Source extract below:
HORIZON HUMAN SERVICES
120 W. Main Street
Casa Grande, AZ 85222
Phone: (520) 836-1688
Fax: (520) 421-1969

Norman E. Mudd    Chief Executive Officer

 

Horizon Human Services
Notice of Privacy Practices

Effective Date: April 11, 2003

This notice describes how medical information about you may be used and disclosed and how you can get access to this information. Please review it carefully.  

Horizon Human Services is required by law to:

  • Make certain that medical information that identifies you is kept private
  • Make certain that you are given notice of our legal duties and privacy practices with respect to your medical information
  • Make certain that Horizon Human Services and its provider network follow the terms of the Notice of Privacy Practices that is currently in effect  

If you have any questions about this Notice  please contact the Privacy Officer at 

(520) 836-1688    

 

This Notice of Privacy Practices tells you:

·         How we may use and share your protected health information for treatment, billing, or program operations and other reasons permitted or required by law.

·         How to access and control your protected health information. “Protected health information” is any information that may identify you or relates to your past, present or future health care services.

·         We have to follow the terms of this Notice.

·         We can change the terms of our Notice, at any time.  When you ask, we will provide you with the changed Notice in the following ways:

o      Accessing our website

o      Calling the office

o      Requesting a revised copy be sent to you in the mail

o      Asking for a copy at the time of your next appointment.

·         The new Notice will only apply to the protected health information we receive after the date of the new Notice.

 

How we can use your protected health information when you give us written permission.

·         Before we can use your protected health information, you will be asked to sign an authorization form.

·         After you have signed an authorization form, those who are involved in your treatment may use and/or share your protected health information for treatment, billing and program operations.

·         Here are some examples of how we may use and/or share your protected health information:

o        To provide, coordinate, or manage your treatment and/or services such as reviewing services provided to you and utilization review activities.

o        Billing to a third party payor (AHCCCS, Insurance Companies, etc.) when you have also signed authorization with the third party payor.

o        Your protected health information may be shared with your primary care physician to make sure that the physician has the necessary information to diagnose or treat you.

o        We may share your protected health information with other providers who, at the request of your physician, may become involved in your care.
End of Source extract.
Material supplied below:
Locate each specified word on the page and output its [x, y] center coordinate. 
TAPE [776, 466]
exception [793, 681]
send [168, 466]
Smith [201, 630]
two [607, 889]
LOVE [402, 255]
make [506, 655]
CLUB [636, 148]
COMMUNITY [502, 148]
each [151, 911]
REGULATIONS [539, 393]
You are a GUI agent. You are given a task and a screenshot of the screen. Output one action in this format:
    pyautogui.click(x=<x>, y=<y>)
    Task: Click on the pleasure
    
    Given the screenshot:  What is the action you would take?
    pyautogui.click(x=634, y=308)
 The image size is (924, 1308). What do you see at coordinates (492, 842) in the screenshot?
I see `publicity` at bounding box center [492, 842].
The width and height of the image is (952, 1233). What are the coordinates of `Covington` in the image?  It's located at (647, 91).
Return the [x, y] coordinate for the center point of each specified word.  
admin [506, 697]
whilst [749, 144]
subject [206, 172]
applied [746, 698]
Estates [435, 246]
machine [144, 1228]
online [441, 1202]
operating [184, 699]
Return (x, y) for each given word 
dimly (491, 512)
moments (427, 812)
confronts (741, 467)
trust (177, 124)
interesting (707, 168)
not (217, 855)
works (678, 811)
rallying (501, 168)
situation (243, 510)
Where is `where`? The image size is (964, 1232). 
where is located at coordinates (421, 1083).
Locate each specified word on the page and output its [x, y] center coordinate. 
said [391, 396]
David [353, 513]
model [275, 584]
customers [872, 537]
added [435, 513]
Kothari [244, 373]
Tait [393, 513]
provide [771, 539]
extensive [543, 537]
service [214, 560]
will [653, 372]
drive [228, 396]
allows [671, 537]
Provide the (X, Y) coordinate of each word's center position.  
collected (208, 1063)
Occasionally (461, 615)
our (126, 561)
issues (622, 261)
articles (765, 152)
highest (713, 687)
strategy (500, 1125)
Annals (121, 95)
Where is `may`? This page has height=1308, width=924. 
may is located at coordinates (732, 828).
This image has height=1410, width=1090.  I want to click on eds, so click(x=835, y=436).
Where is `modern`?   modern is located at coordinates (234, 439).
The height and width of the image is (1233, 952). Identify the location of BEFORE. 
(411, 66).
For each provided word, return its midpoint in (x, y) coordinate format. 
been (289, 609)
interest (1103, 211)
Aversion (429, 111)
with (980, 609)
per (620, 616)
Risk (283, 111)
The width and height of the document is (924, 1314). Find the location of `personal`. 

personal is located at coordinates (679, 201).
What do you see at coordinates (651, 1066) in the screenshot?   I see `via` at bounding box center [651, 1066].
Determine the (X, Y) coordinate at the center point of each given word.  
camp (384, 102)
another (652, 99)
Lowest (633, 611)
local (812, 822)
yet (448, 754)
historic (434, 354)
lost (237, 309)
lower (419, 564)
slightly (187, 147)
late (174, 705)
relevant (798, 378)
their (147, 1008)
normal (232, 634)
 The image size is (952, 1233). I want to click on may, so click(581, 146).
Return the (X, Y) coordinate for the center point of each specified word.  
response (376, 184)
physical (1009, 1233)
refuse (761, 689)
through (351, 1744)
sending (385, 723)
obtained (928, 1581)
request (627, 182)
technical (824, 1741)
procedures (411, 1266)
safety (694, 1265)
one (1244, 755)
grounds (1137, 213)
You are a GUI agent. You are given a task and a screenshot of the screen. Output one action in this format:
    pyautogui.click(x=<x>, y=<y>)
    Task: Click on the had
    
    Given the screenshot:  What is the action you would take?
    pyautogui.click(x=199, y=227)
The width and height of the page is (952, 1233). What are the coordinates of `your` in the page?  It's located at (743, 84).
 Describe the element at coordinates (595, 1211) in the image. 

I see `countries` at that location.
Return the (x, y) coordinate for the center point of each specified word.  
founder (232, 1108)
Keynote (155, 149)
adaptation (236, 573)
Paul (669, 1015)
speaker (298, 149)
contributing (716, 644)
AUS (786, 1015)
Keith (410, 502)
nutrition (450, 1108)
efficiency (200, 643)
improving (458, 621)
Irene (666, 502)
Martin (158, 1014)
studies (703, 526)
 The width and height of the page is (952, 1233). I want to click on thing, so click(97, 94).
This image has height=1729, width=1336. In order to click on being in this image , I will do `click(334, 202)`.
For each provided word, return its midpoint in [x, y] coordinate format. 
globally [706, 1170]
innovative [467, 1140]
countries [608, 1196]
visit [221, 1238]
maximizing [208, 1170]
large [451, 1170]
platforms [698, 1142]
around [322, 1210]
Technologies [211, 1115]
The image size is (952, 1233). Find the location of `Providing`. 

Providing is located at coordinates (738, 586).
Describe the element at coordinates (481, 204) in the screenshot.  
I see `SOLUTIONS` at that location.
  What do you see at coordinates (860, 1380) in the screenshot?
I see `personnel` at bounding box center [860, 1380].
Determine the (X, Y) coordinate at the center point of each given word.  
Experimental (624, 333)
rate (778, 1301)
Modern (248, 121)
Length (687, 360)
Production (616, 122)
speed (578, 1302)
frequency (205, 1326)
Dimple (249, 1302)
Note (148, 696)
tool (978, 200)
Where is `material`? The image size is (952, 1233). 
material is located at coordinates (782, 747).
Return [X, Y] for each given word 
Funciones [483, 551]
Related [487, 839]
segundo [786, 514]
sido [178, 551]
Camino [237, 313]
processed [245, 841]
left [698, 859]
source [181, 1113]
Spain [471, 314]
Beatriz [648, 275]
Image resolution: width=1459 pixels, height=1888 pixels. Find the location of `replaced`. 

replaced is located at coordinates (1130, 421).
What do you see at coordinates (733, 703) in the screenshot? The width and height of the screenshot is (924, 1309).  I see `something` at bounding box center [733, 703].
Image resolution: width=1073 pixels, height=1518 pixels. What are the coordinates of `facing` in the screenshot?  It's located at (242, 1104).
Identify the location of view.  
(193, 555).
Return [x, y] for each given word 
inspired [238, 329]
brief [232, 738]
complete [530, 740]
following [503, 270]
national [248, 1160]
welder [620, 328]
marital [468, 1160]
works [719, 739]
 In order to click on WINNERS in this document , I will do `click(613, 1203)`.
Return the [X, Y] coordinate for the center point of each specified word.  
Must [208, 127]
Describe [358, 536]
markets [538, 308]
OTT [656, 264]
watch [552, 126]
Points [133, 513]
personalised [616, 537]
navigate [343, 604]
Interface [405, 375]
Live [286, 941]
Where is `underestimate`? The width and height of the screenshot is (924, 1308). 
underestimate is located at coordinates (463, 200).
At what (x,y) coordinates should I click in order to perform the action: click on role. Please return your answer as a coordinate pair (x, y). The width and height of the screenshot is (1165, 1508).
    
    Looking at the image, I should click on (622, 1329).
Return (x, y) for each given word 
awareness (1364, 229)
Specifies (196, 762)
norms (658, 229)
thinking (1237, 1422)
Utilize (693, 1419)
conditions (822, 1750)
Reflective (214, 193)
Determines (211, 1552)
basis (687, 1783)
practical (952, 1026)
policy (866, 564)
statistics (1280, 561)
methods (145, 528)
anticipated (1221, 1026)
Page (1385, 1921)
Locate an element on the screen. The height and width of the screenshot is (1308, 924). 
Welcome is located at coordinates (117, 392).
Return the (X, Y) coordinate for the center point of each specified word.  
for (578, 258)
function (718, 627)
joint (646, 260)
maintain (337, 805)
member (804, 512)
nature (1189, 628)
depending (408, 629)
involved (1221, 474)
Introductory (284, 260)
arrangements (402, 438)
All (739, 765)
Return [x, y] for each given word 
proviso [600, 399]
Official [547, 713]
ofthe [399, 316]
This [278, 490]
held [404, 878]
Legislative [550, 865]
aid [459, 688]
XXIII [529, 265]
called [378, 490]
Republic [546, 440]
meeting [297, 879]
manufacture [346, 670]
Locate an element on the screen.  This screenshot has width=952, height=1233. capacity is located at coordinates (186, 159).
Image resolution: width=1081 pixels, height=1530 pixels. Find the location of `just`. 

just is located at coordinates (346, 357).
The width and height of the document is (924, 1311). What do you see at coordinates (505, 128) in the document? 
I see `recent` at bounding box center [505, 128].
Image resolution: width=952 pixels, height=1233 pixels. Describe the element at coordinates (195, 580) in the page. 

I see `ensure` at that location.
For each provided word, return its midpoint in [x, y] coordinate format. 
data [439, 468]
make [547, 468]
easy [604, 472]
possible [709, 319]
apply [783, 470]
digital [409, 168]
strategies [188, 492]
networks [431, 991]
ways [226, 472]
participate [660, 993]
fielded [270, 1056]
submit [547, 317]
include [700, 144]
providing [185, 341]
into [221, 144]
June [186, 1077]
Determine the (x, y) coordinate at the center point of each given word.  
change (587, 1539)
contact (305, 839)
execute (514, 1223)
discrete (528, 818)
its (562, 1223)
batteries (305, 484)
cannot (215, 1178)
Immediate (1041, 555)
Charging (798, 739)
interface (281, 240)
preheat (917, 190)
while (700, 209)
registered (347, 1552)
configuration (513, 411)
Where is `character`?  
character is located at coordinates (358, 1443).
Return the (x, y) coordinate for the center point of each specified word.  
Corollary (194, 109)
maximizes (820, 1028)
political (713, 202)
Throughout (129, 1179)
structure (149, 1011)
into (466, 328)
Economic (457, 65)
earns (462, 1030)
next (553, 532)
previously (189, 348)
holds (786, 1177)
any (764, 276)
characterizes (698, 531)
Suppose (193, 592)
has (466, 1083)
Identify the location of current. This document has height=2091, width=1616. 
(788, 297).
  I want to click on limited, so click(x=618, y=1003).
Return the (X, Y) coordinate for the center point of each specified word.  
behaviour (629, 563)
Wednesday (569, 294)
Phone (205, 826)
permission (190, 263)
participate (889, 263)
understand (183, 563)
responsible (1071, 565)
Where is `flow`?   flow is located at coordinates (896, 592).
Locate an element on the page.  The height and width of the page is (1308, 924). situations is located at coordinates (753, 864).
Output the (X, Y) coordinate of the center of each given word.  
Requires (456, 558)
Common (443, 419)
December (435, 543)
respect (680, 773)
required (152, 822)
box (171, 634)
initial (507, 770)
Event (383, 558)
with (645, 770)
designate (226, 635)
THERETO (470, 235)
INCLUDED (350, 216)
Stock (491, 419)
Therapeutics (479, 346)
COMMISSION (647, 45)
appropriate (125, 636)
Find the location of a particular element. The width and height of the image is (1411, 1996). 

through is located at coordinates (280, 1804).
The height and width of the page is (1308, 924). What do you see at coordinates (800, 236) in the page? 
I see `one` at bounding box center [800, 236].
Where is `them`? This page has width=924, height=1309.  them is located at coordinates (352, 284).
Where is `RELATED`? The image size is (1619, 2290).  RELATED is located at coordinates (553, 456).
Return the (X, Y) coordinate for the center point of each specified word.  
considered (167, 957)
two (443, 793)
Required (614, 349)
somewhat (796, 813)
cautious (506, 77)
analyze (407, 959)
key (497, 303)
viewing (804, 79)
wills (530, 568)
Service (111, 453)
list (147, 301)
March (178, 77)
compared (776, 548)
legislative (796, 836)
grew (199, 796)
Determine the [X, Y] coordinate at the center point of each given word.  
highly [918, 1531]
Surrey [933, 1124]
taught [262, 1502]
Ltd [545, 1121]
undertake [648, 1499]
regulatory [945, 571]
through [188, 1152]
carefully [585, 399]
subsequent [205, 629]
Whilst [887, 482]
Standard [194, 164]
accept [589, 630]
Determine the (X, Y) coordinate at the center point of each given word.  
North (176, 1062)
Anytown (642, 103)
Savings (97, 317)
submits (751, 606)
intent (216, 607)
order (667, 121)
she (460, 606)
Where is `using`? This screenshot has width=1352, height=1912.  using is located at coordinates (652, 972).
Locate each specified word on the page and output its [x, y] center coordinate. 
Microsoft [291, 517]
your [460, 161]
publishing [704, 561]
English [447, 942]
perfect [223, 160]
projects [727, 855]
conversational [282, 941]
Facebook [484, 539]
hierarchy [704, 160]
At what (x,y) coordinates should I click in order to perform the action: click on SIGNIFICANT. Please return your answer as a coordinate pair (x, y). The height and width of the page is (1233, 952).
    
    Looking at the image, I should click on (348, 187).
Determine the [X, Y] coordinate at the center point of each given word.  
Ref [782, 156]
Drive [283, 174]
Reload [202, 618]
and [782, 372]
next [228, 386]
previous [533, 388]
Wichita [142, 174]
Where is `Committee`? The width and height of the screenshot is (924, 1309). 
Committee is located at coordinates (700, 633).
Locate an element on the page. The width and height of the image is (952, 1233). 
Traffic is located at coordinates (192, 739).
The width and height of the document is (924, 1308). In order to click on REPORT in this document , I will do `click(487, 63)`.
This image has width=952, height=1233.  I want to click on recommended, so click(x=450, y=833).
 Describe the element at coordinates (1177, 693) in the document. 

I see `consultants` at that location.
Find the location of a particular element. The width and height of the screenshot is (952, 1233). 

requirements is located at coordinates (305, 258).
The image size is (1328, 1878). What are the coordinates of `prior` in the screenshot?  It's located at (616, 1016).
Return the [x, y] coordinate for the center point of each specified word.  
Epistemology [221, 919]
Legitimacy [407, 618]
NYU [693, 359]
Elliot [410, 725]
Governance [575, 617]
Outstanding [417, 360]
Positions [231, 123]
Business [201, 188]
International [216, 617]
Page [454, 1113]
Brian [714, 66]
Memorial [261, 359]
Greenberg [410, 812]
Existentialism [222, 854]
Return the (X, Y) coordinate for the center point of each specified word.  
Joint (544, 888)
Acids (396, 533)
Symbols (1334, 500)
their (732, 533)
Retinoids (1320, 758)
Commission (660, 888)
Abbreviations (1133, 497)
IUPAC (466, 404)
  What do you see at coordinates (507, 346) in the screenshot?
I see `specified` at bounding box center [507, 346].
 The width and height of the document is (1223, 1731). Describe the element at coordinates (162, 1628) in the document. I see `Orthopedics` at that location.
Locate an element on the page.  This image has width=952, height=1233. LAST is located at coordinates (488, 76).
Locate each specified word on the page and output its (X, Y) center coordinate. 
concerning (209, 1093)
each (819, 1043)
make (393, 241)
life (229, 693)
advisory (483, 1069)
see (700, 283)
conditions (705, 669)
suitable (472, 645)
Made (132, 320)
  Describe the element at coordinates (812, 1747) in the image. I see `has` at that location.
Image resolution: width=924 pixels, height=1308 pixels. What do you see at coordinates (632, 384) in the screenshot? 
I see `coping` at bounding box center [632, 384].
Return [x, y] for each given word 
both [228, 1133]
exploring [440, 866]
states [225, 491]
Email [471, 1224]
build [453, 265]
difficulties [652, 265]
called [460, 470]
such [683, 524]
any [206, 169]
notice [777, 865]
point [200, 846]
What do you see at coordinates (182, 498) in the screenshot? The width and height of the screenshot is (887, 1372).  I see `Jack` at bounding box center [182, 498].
End of Material supplied.
Explore the material.
1. List every way the privacy notice says a person can get the changed Notice on request.
2. Write a continuation of the privacy notice, beginning right after its last sentence.

Solved tasks.
1.
- Accessing the website
- Calling the office
- Requesting that a revised copy be sent in the mail
- Asking for a copy at the time of the next appointment

2.
o        To support Agency activities such as quality assessment, employee review, and training of agency staff.

o        Other reasons we may use and/or share your protected health information will be made only with your written authorization, unless otherwise permitted or required by law.

o        You may cancel the authorization in writing at any time with the understanding that information may have been used and/or shared before you canceled.

 

We may use and/or share your protected health information when you have been given a chance to agree or disagree.

·         You have the opportunity to agree or disagree to the use or sharing of any part of your protected health information.

·         If you are not present or able to agree or disagree, we may use and/or share your protected health information if we decide it is in your best interest. In this case, only the protected health information about your treatment may be used and/or shared.

 

Others Involved in Your Healthcare:

·         Unless you disagree, we may share your protected health information with a member of your family, a close friend or any other person you choose, only as it relates to that person’s involvement in your treatment such as

o        Relevant information about your treatment, location, or general condition

o        In the event of your death.

·         We may use and/or share your protected health information with authorized public or private official(s) who may be involved in disaster relief efforts.

 

Emergencies:

·         We may use and/or share your protected health information in an emergency treatment situation.

o        We will try to obtain your written authorization as soon as possible after the emergency treatment.

o        If we are required by law to treat you and have attempted to obtain your written authorization, but we are unable to obtain it, we may still use and/or share your protected health information in order to treat you.

 

Communication Barriers:

·         We may use and/or share your protected health information if:

o        There are any significant communication problems (such as a different primary language or need for an interpreter),

o        We try, but are unable, to obtain written authorization and

o        We determine that you intended to give permission for the use and/or sharing of your information under the circumstances.

 

Protected health information we can use and/or share without your written authorization.

·         We may use and/or share your protected health information in the following situations:

 

Required By Law:

·         If we are required by law to use and/or share any part of your protected health information, you will be notified.

 

    Public Health:

·         We may use and/or share your protected health information with a public health authority for the following reasons:

o        Controlling disease, injury, and/or disability.

o        To inform any foreign public health agency if there is risk of spreading contagious disease(s) and/or condition(s).

 

    Communicable Diseases:

·         We may share your protected health information, if authorized by law, with a person who may have been exposed to a disease or may otherwise be at risk of contracting or spreading the disease(s) and/or condition(s).

 

Health Oversight:

·         We may share your protected health information with a health oversight agency for these reasons:

o        Activities authorized by law (such as audits, investigations, and inspections).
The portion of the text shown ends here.